(Saved entries)
------------------------------
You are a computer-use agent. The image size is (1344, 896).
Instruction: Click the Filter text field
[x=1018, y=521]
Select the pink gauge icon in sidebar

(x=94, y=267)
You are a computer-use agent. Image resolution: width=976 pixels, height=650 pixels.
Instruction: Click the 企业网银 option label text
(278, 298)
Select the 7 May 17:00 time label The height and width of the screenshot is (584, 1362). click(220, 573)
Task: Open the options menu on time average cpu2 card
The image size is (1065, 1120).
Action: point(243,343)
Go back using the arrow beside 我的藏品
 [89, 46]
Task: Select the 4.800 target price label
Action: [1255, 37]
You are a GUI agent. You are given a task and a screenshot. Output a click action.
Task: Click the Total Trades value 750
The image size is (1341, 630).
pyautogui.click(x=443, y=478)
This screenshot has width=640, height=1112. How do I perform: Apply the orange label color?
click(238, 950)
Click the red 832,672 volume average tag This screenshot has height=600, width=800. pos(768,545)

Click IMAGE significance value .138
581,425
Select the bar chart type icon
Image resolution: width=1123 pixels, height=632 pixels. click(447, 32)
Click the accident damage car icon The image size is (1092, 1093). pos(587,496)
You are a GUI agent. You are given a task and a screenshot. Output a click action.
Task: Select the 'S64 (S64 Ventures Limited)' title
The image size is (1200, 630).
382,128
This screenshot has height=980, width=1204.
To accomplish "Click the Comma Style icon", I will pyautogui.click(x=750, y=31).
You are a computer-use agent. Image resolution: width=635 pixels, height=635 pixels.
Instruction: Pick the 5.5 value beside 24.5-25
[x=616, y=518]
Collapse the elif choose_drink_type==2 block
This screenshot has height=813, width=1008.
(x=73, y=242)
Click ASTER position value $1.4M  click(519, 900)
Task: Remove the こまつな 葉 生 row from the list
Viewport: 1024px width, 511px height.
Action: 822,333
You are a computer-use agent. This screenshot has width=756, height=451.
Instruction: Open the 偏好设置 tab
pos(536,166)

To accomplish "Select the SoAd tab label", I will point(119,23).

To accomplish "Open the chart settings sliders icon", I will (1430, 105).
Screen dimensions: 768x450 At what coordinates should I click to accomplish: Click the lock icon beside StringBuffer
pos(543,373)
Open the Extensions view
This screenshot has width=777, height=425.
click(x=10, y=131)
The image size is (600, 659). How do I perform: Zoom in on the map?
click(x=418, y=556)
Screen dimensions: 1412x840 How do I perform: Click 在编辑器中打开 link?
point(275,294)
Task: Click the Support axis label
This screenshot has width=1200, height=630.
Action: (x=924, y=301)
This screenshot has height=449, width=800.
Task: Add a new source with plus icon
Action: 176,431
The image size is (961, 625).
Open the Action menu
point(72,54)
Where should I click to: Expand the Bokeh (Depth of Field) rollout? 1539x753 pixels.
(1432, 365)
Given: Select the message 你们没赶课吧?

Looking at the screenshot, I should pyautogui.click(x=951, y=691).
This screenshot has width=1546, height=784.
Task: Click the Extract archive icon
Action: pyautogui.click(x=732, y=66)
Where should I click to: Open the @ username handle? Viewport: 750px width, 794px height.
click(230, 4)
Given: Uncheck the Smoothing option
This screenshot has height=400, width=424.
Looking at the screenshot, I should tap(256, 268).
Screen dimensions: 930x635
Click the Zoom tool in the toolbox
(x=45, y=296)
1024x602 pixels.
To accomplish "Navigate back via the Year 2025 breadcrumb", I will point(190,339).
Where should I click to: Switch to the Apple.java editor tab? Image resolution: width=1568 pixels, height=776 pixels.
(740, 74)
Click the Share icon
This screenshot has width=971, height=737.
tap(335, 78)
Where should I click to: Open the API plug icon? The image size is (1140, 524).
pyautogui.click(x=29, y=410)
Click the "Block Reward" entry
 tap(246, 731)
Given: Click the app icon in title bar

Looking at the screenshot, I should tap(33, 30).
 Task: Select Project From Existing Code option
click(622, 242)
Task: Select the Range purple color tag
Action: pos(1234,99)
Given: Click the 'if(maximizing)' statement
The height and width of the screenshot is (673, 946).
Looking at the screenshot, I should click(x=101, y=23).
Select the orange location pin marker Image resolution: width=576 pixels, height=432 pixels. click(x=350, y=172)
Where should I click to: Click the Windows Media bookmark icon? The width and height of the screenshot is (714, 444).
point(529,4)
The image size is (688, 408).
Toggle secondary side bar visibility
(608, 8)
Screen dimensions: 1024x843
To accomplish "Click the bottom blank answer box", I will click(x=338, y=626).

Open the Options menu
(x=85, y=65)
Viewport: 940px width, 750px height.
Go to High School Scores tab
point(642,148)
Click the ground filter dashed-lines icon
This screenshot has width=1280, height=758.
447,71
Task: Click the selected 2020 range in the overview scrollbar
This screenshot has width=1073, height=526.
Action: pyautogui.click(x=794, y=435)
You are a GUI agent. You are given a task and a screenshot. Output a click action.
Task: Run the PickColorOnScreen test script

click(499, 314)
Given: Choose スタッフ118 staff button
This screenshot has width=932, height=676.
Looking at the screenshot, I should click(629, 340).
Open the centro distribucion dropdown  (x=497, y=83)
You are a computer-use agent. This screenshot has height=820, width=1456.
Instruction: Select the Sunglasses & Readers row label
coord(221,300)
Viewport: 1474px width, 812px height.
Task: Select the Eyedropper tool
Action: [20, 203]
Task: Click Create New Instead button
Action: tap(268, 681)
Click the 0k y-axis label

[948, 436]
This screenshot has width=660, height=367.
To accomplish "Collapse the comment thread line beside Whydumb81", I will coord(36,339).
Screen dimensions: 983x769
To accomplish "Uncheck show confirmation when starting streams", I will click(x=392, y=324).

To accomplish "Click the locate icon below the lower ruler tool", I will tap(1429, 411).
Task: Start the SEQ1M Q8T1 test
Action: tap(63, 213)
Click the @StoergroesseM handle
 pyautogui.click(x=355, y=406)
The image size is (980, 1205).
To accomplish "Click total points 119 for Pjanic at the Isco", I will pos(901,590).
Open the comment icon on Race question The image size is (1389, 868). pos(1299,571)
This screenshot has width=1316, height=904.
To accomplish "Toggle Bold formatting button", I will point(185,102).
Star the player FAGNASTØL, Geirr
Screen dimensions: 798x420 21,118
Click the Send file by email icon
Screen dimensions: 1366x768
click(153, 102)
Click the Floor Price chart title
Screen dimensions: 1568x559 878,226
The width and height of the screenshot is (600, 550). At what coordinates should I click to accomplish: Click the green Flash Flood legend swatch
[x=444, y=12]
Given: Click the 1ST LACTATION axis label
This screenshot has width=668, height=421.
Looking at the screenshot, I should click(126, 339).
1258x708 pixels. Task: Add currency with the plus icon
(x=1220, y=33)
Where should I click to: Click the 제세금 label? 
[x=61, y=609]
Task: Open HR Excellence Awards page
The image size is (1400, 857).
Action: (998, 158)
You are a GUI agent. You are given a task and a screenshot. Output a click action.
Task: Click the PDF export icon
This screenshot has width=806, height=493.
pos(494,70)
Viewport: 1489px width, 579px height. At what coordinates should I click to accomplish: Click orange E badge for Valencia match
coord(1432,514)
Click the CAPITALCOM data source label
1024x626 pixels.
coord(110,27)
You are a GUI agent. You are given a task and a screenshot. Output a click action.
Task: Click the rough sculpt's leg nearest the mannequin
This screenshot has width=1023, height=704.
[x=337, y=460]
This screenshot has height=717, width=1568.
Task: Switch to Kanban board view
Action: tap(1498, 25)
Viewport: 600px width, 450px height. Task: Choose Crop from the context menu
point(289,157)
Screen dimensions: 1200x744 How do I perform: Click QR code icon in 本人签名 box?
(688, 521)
------------------------------
Provide the number of lines above that include the string "average", with no other words.

**SOLUTION FOR THIS PROBLEM**
2